La conscience d’un monde fini

L’effondrement du modèle occidental sous l’effet de dérèglements multiples requiert une créativité sociale et politique aussi inédite que les problèmes à affronter.

Thierry Brun  • 23 septembre 2010 abonné·es
La conscience d’un monde fini
© PHOTO : LEHENAFF/AFP

Politis : Le titre de votre livre, le Temps du monde fini, est extrait d’une citation de Paul Valéry. Quel sens donnez-vous à ce monde fini ?

Geneviève Azam I Paul Valéry écrivait en 1931 : « Le temps du monde fini commence » ; c’était un appel à se libérer de la pensée expansionniste pour retrouver la liberté et la solidarité sur une Terre aux dimensions finies.

La conscience d’une planète finie – et partiellement détruite – peut inaugurer l’avènement d’autres mondes. Mais le monde fini est aussi celui du règne sans partage d’une loi économique qui, quotidiennement et dans les actes les plus simples, a rabattu et traduit les désirs humains en besoins solvables sur un marché, en simple entretien d’un processus vital qui demande sans cesse à être renouvelé dans la peine et la sueur, et en prélevant sans compter des ressources non renouvelables.
Le terme de « monde fini » heurte une idée de la liberté qui est souvent assimilée à l’absence de limites et à la possibilité infinie de leur transgression. Si les désirs sont infinis, les besoins ne le sont qu’au regard des nécessités de l’accumulation illimitée des richesses et du capital. La croyance en des besoins illimités se traduit par l’appauvrissement des désirs et leur consumation dans le cycle de la production-consommation, par l’acceptation d’inégalités insupportables. Le choix de ce qui est « suffisant », de « comment vivre », loin de restreindre la liberté, peut restaurer le débat politique et démocratique. De nombreuses expériences dans le monde inaugurent dès à présent cette voie. J’ai voulu aussi contribuer à les rendre visibles et non anecdotiques.

Est-ce qu’il ne s’agit pas aussi de mettre en cause un projet civilisationnel occidental ?

L’écroulement du système présent est aussi le fruit de la modernité occidentale en ce qu’elle a soumis l’aspiration à l’autonomie des personnes et des sociétés, qui est un de ses fondements essentiels, à la raison économique, aux lois « naturelles » de la concurrence et du profit, au progrès infini et aux rêves expansionnistes.

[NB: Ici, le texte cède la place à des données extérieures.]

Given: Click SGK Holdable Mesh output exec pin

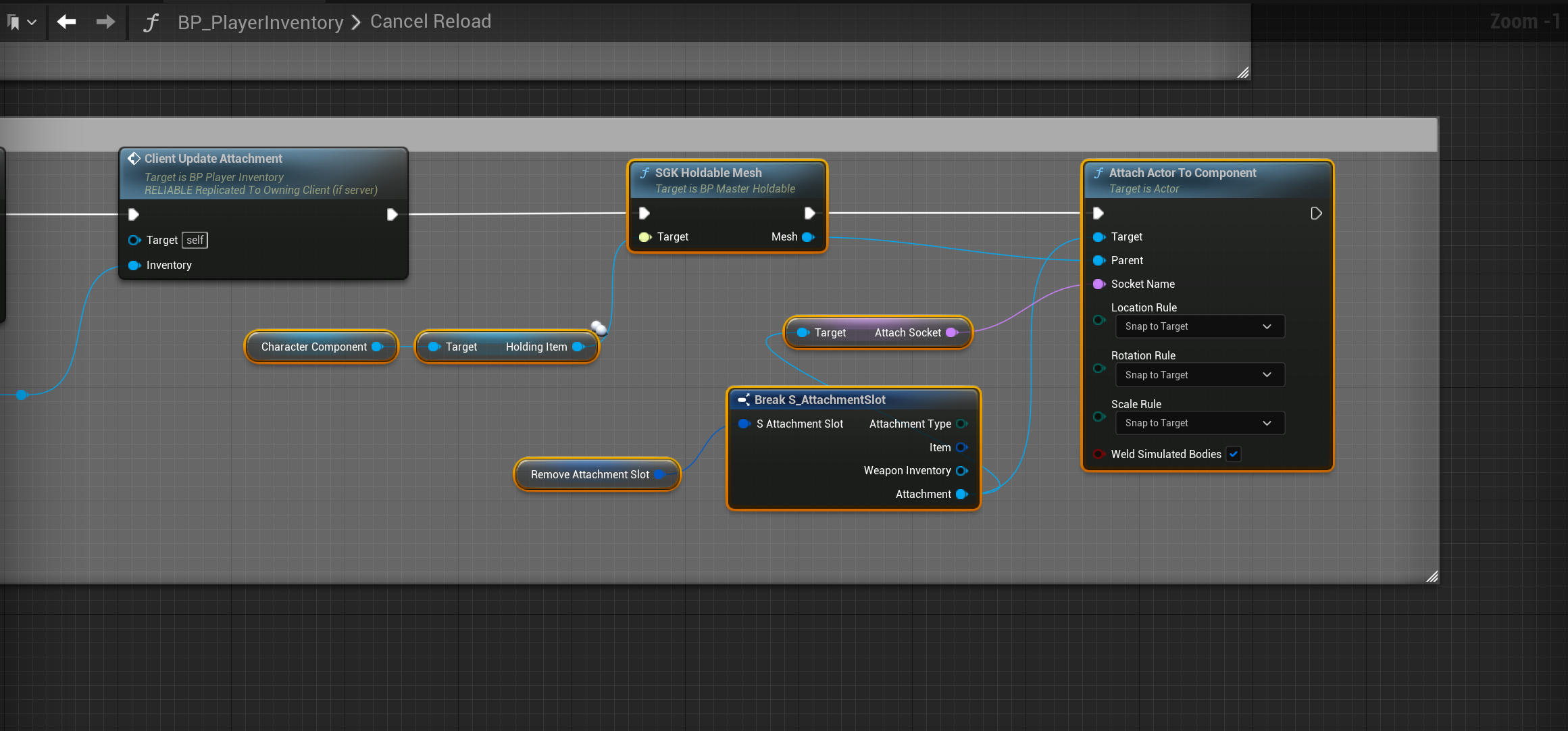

Mais la crise n’est pas seulement celle du capitalisme, elle est aussi celle des projets émancipateurs. Une part majeure des mouvements « progressistes » a reproché en effet au capitalisme de brider l’expansion des forces productives – la croissance –, d’empêcher la marche linéaire vers le progrès, compris comme norme historique et loi scientifique. Si bien qu’ils se sont construits en opposition à l’expansion capitaliste, mais dans son sillage. J’ai voulu montrer dans ce livre comment des luttes permettent d’ores et déjà de s’échapper de ce sillon : c’est notamment le cas de celles qui s’opposent aux projets d’extraction des ressources naturelles, vues non plus comme des richesses mais comme de vraies malédictions, l’uranium au Niger, le pétrole sous la forêt amazonienne, le bois des forêts primaires et tant d’autres. Ce sont d’autres paradigmes qui sont en gestation et qu’il s’agit d’élargir.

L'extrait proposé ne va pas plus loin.